Massa Vecchia Bianco - a fan pays tribute…
Massa Vecchia Bianco, IGT Maremma
This wine is from the land where the wild things live and is a wild thing in itself, but a genial one, happy to party in your glass.
Fabrizio Niccolaini’s wine vision is, if not unique, then original and of another era. His vineyard, which he inherited from his father and grandfather, is a mere handful of hectares. And within that tiny plot are such white grapes as Vermentino, Ansonica, Sauvignon Blanc, Trebbiano, and Malvasia di Candia, and red varieties such as Merlot, Cabernet Sauvignon, Aleatico, Sangiovese, Alicante, and Malvasia Nera. All are at least 35 years old, including the Cabernet and Merlot, which is unusual as these two varieties are generally only newly planted in Tuscany.
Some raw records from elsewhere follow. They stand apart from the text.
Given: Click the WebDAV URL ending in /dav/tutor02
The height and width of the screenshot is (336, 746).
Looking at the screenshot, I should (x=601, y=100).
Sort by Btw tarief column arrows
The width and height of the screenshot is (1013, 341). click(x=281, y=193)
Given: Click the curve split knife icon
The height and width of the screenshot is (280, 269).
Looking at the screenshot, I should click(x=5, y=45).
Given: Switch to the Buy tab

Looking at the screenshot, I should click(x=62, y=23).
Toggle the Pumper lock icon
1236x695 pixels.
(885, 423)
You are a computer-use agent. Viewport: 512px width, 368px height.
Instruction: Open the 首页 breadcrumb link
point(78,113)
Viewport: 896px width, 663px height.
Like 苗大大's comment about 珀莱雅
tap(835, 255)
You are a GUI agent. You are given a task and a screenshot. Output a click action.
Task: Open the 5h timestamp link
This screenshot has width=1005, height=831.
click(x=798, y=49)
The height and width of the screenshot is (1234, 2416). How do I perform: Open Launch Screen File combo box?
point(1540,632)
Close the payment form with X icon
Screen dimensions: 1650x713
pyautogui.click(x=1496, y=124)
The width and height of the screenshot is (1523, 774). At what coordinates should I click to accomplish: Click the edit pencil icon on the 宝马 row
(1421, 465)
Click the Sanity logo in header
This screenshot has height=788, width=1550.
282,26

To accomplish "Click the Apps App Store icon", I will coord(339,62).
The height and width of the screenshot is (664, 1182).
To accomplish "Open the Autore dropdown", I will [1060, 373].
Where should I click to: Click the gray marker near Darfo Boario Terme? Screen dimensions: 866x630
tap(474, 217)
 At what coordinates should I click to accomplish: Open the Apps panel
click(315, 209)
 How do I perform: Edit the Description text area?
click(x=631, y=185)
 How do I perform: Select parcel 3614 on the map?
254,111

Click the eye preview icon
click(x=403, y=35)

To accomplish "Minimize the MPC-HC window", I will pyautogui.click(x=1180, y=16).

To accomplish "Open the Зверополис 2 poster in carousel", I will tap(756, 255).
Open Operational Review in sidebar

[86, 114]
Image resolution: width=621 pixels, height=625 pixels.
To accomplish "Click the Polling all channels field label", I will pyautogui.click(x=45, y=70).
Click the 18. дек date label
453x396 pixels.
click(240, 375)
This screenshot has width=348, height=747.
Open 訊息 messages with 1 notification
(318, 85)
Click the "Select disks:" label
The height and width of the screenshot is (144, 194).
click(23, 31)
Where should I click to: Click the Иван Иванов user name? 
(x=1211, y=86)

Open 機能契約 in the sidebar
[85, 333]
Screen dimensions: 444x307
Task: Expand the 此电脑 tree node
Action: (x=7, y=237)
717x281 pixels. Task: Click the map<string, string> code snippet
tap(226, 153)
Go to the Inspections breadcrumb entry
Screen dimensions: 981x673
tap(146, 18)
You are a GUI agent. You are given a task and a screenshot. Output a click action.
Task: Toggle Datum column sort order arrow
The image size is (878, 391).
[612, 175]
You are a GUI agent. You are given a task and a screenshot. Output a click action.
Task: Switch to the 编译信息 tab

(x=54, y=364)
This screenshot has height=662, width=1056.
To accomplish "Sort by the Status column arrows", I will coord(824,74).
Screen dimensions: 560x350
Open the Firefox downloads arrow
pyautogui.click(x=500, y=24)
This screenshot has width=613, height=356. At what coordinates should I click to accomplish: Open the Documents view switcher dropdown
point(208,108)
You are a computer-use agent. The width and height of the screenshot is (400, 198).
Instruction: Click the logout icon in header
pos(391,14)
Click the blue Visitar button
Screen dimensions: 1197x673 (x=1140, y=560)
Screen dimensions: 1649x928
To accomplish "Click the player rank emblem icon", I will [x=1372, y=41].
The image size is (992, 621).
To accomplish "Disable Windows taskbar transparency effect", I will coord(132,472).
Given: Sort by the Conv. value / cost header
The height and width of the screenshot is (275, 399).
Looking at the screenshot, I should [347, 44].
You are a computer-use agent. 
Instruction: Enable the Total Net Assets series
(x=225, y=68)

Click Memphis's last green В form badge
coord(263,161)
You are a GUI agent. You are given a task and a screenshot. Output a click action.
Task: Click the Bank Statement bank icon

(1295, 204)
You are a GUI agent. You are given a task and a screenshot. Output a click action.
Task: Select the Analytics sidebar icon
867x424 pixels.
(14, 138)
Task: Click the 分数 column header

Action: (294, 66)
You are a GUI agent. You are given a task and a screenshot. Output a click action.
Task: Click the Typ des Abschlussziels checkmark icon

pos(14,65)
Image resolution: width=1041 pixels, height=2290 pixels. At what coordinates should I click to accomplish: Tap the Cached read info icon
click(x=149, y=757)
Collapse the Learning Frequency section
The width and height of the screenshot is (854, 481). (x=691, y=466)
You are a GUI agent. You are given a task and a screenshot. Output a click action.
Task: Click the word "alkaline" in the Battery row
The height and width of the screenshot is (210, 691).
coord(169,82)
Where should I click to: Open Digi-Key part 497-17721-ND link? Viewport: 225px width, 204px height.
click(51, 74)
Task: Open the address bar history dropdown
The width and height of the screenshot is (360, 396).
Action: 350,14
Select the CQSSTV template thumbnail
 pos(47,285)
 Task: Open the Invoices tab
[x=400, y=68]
He has also recently planted another vineyard with only Sangiovese.
Fabrizio subscribes to the deceptively simple sustainable agriculture theories of the Japanese farmer-philosopher Masanobu Fukuoka, detailed in his 1975 book, “The One-Straw Revolution.” “We use no chemicals, no herbicides, really not even much in the way of machines,” What little ploughing is done, usually to “rip” the soil between the vine rows to turn over the crop cover, is performed by one of two white, long-horned oxen kept by Fabrizio for this purpose.
The wines are as original and uncompromising as everything else about this exercise in purist winegrowing. For example, the dry white wine, now simply called Bianco is 60% Vermentino with a balance of roughly 10% each of Sauvignon, Malvasia di Candia, Ansonica, and Trebbiano. The wine is fermented with the skins, which is conventional for red wines but still highly unusual for whites. The grapes are pressed by foot twice a day for five days then the wine spends three weeks on the skins, with a daily punch down. Aged in small chestnut casks, the resulting dry white wine is nothing short of thrilling, with a bright golden-amber colour and a powerful scent of wild herbs and just the slightest astringency (from the skins) in the finish.
Like so many white wines that see a combination of extended maceration and wild yeast ferment there is an al dente crunch to the mouthfeel – it is as if the skins are still in the glass. I always get a whiff of ginger, roasted coriander seeds and maybe some cinnamon from this wine and it is not too fanciful also to detect some sweet chestnut. The wine seems to take the buttered citrus and briny elements from the Vermentino and the vivid ripe apricot-cut-wth-cloves and orange peel aromas from the Malvasia. The finish is sustained, warm, exotic and beautifully balanced. Delicious stuff and a late candidate for my white wine of the year.
Drunk at a meal downstairs at Terroirs with Philippe, David and our respective spouses - with a medley of charcuterie and shellfish.